#### To do
Return all of the material that follows, keeping each line exactly as it is.

#### Excerpted data
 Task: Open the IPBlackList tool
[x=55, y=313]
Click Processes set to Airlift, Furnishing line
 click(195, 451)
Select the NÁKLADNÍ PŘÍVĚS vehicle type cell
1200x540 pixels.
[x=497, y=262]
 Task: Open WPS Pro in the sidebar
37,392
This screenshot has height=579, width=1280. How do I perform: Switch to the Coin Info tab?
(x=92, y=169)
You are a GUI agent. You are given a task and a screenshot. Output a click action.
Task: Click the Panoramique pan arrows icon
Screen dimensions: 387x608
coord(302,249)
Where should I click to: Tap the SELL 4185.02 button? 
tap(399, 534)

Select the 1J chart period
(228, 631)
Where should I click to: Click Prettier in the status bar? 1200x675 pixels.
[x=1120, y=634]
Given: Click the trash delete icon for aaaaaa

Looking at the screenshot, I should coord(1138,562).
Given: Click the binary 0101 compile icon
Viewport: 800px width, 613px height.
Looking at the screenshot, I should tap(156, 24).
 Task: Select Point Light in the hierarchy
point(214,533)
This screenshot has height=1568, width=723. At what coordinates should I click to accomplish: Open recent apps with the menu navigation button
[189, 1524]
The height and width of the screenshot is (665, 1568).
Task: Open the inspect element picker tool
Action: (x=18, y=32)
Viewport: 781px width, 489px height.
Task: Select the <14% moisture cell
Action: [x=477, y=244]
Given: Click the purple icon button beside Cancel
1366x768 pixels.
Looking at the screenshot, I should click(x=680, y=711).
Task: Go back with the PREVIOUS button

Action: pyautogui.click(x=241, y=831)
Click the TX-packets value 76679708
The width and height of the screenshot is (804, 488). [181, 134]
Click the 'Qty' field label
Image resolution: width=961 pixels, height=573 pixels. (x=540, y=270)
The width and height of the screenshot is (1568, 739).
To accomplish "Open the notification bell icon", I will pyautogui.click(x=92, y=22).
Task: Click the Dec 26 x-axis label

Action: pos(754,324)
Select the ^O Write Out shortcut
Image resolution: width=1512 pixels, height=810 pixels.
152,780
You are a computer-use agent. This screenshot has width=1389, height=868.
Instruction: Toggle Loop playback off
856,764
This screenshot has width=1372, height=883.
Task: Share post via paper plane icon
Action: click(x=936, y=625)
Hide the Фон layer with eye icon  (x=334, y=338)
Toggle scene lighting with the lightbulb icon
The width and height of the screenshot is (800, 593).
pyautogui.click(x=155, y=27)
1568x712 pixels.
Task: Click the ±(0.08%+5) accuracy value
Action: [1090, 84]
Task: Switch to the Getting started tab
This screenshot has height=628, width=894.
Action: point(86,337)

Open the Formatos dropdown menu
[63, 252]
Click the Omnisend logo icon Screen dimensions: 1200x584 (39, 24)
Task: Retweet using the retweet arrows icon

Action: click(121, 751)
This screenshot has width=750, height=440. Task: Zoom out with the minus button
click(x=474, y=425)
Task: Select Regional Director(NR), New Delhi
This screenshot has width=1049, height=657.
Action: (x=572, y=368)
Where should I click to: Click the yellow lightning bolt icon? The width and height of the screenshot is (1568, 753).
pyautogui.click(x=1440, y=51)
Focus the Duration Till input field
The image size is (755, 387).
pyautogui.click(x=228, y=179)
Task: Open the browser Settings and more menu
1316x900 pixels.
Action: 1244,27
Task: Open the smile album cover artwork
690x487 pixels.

#### Reply
 Task: Open the IPBlackList tool
[x=55, y=313]
Click Processes set to Airlift, Furnishing line
 click(195, 451)
Select the NÁKLADNÍ PŘÍVĚS vehicle type cell
1200x540 pixels.
[x=497, y=262]
 Task: Open WPS Pro in the sidebar
37,392
This screenshot has height=579, width=1280. How do I perform: Switch to the Coin Info tab?
(x=92, y=169)
You are a GUI agent. You are given a task and a screenshot. Output a click action.
Task: Click the Panoramique pan arrows icon
Screen dimensions: 387x608
coord(302,249)
Where should I click to: Tap the SELL 4185.02 button? 
tap(399, 534)

Select the 1J chart period
(228, 631)
Where should I click to: Click Prettier in the status bar? 1200x675 pixels.
[x=1120, y=634]
Given: Click the trash delete icon for aaaaaa

Looking at the screenshot, I should coord(1138,562).
Given: Click the binary 0101 compile icon
Viewport: 800px width, 613px height.
Looking at the screenshot, I should tap(156, 24).
 Task: Select Point Light in the hierarchy
point(214,533)
This screenshot has height=1568, width=723. At what coordinates should I click to accomplish: Open recent apps with the menu navigation button
[189, 1524]
The height and width of the screenshot is (665, 1568).
Task: Open the inspect element picker tool
Action: (x=18, y=32)
Viewport: 781px width, 489px height.
Task: Select the <14% moisture cell
Action: [x=477, y=244]
Given: Click the purple icon button beside Cancel
1366x768 pixels.
Looking at the screenshot, I should click(x=680, y=711).
Task: Go back with the PREVIOUS button

Action: pyautogui.click(x=241, y=831)
Click the TX-packets value 76679708
The width and height of the screenshot is (804, 488). [181, 134]
Click the 'Qty' field label
Image resolution: width=961 pixels, height=573 pixels. (x=540, y=270)
The width and height of the screenshot is (1568, 739).
To accomplish "Open the notification bell icon", I will pyautogui.click(x=92, y=22).
Task: Click the Dec 26 x-axis label

Action: pos(754,324)
Select the ^O Write Out shortcut
Image resolution: width=1512 pixels, height=810 pixels.
152,780
You are a computer-use agent. This screenshot has width=1389, height=868.
Instruction: Toggle Loop playback off
856,764
This screenshot has width=1372, height=883.
Task: Share post via paper plane icon
Action: click(x=936, y=625)
Hide the Фон layer with eye icon  (x=334, y=338)
Toggle scene lighting with the lightbulb icon
The width and height of the screenshot is (800, 593).
pyautogui.click(x=155, y=27)
1568x712 pixels.
Task: Click the ±(0.08%+5) accuracy value
Action: [1090, 84]
Task: Switch to the Getting started tab
This screenshot has height=628, width=894.
Action: point(86,337)

Open the Formatos dropdown menu
[63, 252]
Click the Omnisend logo icon Screen dimensions: 1200x584 (39, 24)
Task: Retweet using the retweet arrows icon

Action: click(121, 751)
This screenshot has width=750, height=440. Task: Zoom out with the minus button
click(x=474, y=425)
Task: Select Regional Director(NR), New Delhi
This screenshot has width=1049, height=657.
Action: (x=572, y=368)
Where should I click to: Click the yellow lightning bolt icon? The width and height of the screenshot is (1568, 753).
pyautogui.click(x=1440, y=51)
Focus the Duration Till input field
The image size is (755, 387).
pyautogui.click(x=228, y=179)
Task: Open the browser Settings and more menu
1316x900 pixels.
Action: 1244,27
Task: Open the smile album cover artwork
690x487 pixels.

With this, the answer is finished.